___ Records shown ___
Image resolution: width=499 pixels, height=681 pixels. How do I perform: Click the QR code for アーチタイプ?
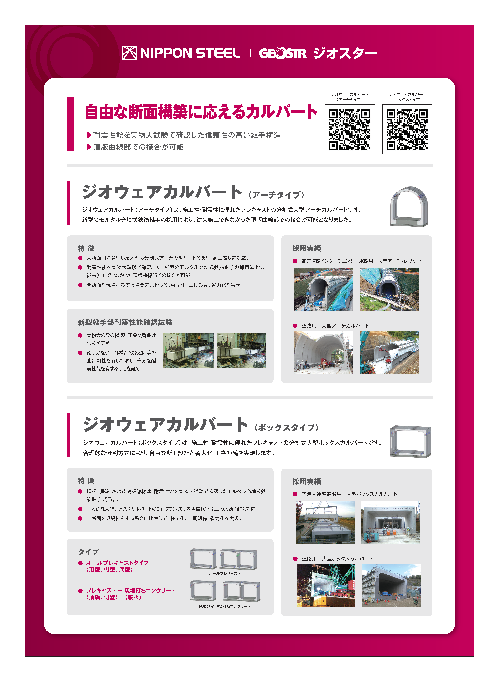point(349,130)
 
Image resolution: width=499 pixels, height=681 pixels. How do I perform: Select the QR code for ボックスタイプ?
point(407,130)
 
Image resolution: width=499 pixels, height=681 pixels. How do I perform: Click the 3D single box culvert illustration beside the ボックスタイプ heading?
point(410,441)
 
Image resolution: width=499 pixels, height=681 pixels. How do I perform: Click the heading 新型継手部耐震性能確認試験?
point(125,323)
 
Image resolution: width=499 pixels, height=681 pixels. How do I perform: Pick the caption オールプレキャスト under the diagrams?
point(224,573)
___
» To do:
Rewrite all the entries above, changing "Click" to "Tap" wherever it appears and keeping everything else the same. Omit the pictures.

» Finished exercise:
Image resolution: width=499 pixels, height=681 pixels. How do I perform: Tap the QR code for アーチタイプ?
point(349,130)
 
Image resolution: width=499 pixels, height=681 pixels. How do I perform: Select the QR code for ボックスタイプ?
point(407,130)
 
Image resolution: width=499 pixels, height=681 pixels. How do I perform: Tap the 3D single box culvert illustration beside the ボックスタイプ heading?
point(410,441)
 
Image resolution: width=499 pixels, height=681 pixels. How do I perform: Tap the heading 新型継手部耐震性能確認試験?
point(125,323)
 
Image resolution: width=499 pixels, height=681 pixels. How do I perform: Pick the caption オールプレキャスト under the diagrams?
point(224,573)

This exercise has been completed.